Bluestone Mortgages enhances credit and tiering criteria to broader access to homeownership

01 May 2025

Bluestone Mortgages today announces a series of significant updates to its credit policy and tiering criteria across its residential product range. These changes are designed to enhance accessibility, making it easier for more customers to qualify for a mortgage. This move underscores Bluestone's ongoing commitment to refining its offerings and processes, ensuring brokers and their clients benefit from greater support.

Bluestone has expanded its acceptable CCJs criteria, making it more likely for customers to qualify for a better mortgage rate. For its AA credit tier, customers are now allowed up to 2 CCJs in the past 36 months. Similarly, for its A tier, customers are allowed up to 3 CCJs in the same timeframe.

The lender has also raised its threshold for defaults and CCJs, now discounting those under £500 (a £200 increase on its previous limit), offering broader eligibility for customers. In addition to disregarding telecoms defaults and CCJs, Bluestone will now exclude utility bill defaults and CCJs from consideration.

As part of Bluestone’s criteria changes, it has further increased its flexibility for customers who have recently been discharged from bankruptcy on AA, A and BBB credit tiers. For its AA tier, Bluestone will now accept customers who have been discharged for over two years, and over one year for its A and BBB products.

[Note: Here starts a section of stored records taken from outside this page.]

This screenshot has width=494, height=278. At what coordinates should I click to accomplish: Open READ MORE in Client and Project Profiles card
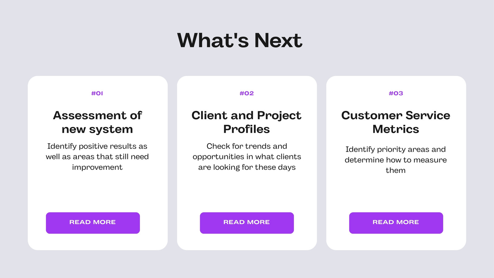coord(247,223)
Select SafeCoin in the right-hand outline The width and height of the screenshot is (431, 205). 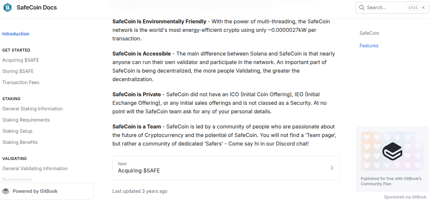[x=369, y=33]
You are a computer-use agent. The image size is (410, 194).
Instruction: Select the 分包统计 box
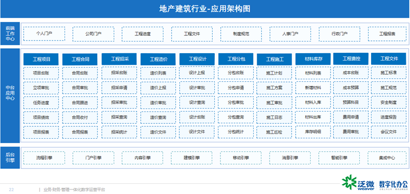pos(236,132)
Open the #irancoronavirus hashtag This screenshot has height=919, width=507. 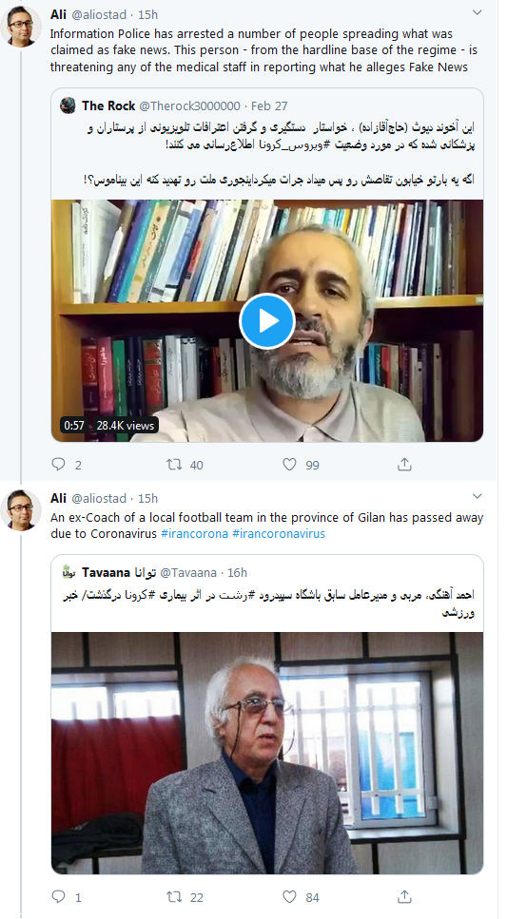279,533
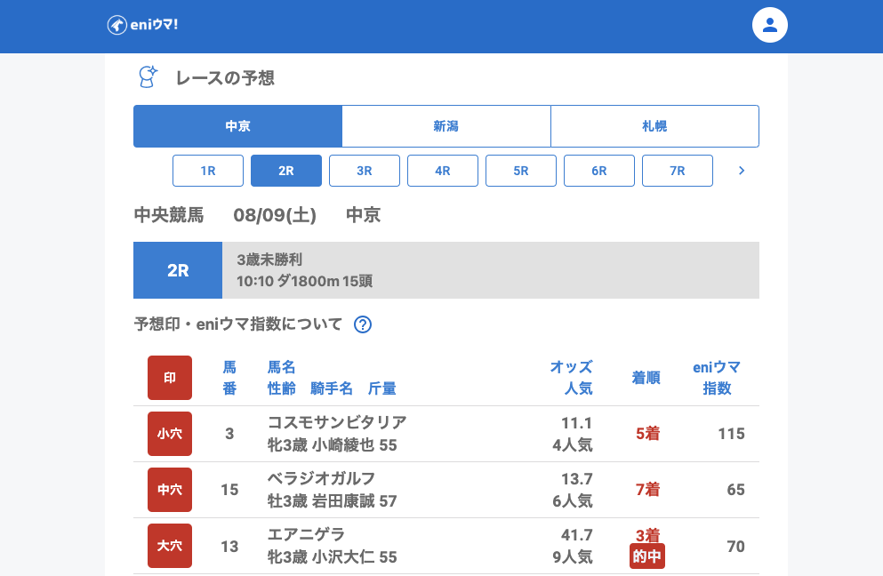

Steve Griffiths, Retail Mortgages Commercial Director at Shawbrook, comments:

“It's crucial that lenders adapt to the diverse needs of borrowers. These changes reflect Bluestone’s understanding of the challenges many customers face in accessing mortgages. By offering greater flexibility with CCJs, defaults, and bankruptcy history, we’re ensuring that more people have the opportunity to secure a mortgage, even if their financial past doesn’t fit the traditional mould. Our aim is to make homeownership more attainable in a modern world where credit histories are far from straightforward.”